En España, la producción y distribución de energía está en manos mayoritariamente privadas, y eso significa que se juega no solo con vatios, sino con precios. Hay un margen de especulación que es estructural. Si la hipótesis que sostiene que se produjo un exceso de energía solar y que ese excedente no se vendio en el mercado europeo se confirma, estaríamos hablando de un problema sistémico: el de una energía que se gestiona como mercancía antes que como servicio público. La lógica del beneficio inmediato condiciona tanto la inversión como la respuesta ante emergencias. Y sin un marco regulador fuerte y transparente, termina imponiéndose sobre el interés general.

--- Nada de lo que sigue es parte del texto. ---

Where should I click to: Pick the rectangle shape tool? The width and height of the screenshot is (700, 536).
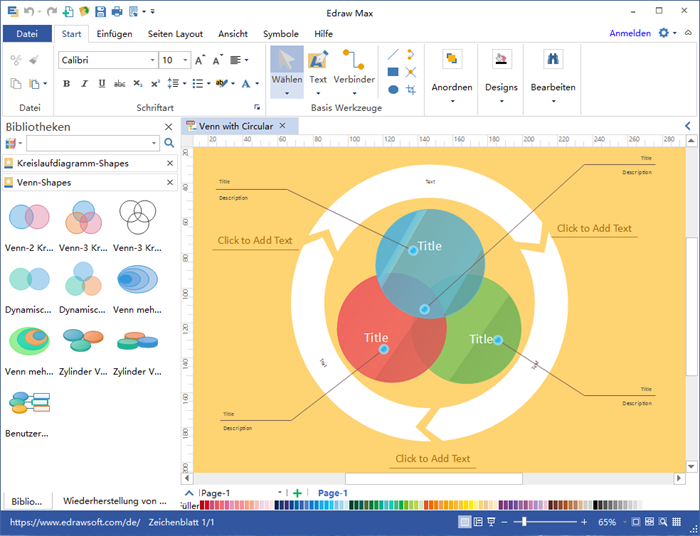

Quizás, además, el apagón de ayer sea una oportunidad para otra cosa: para reflexionar sobre nuestra dependencia total de un sistema invisible pero vital. Unas pocas horas sin electricidad bastan para que colapsen semáforos, cajeros, redes móviles, sistemas de climatización, producción industrial. La energía es el tejido que sostiene nuestra vida cotidiana, y sin embargo, su funcionamiento suele pasar desapercibido hasta que falla. Esa invisibilidad ha contribuido a que el debate energético esté secuestrado por tecnócratas, fondos de capital riesgo, lobbies y partidos políticos, en lugar de ser una discusión abierta, informada y participativa.

Porque sí, queremos que la mayor parte de nuestra energía sea limpia. No solo porque es inagotable, sino porque es la única que no compromete el futuro del planeta. Queremos un sistema que funcione con el sol y el viento, que deje de contaminar, que no dependa de extraer recursos finitos ni de alianzas geopolíticas inestables. Pero ese sistema, aunque inevitablemente mejor, no es gratuito. Tiene un coste. Y a veces ese coste puede ser una parada, un corte, un apagón.

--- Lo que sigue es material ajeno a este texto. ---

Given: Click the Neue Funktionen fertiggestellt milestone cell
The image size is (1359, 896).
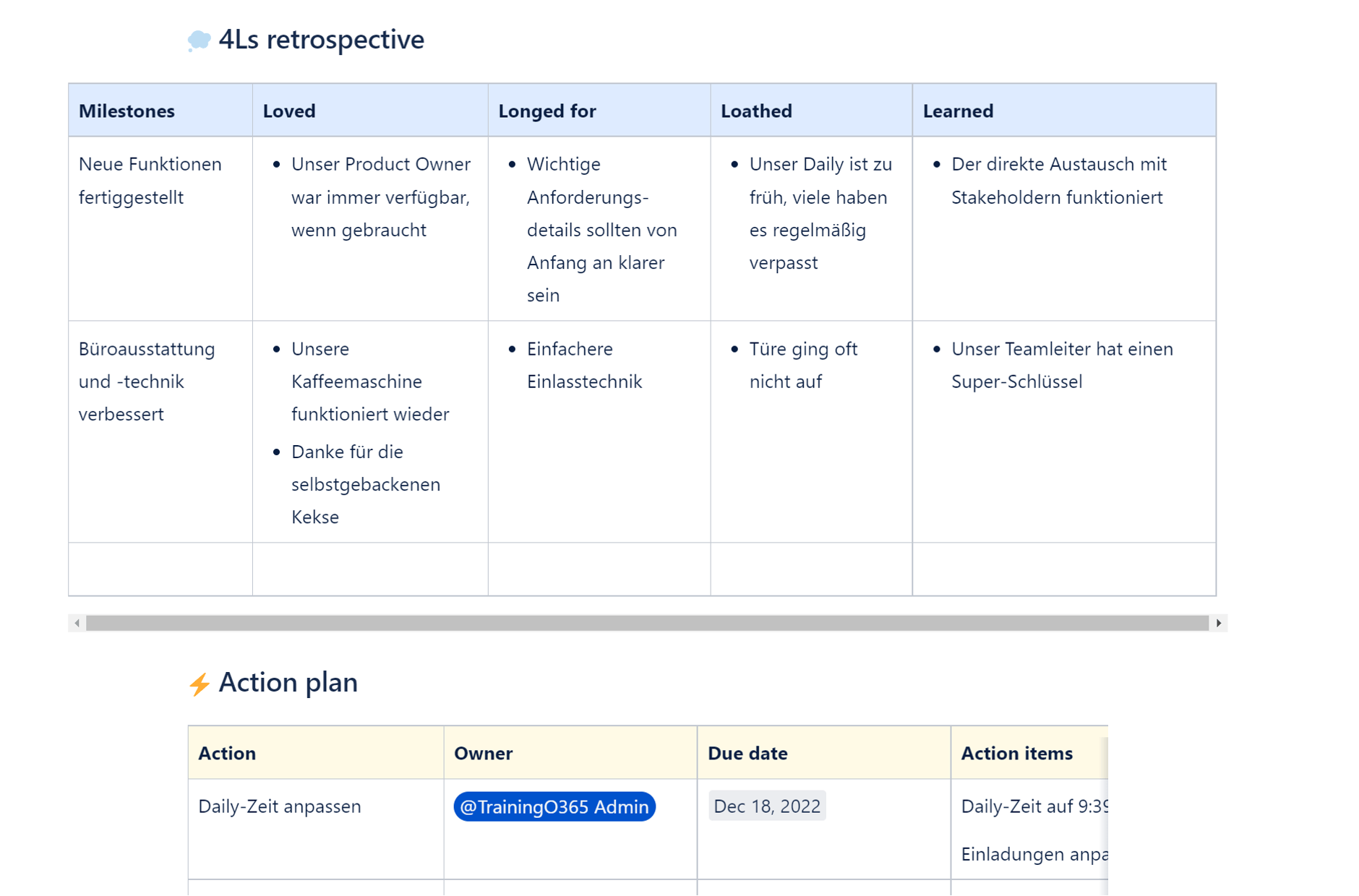Looking at the screenshot, I should point(150,181).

¿Estamos dispuestos a asumirlo?

¿Puede la economía de un país soportar diez horas sin electricidad si eso nos acerca a un modelo energético más justo y sostenible? ¿Podemos nosotros, como individuos, tolerar la incomodidad de quedarnos temporalmente desconectados, si eso significa avanzar en una transición que beneficiará a las próximas generaciones?

Es una pregunta de fondo: ¿qué preferimos, una falsa sensación de estabilidad sostenida por energías que se agotan y destruyen el planeta, o una transición real hacia un sistema más limpio, más justo y quizá, durante un tiempo, más inestable?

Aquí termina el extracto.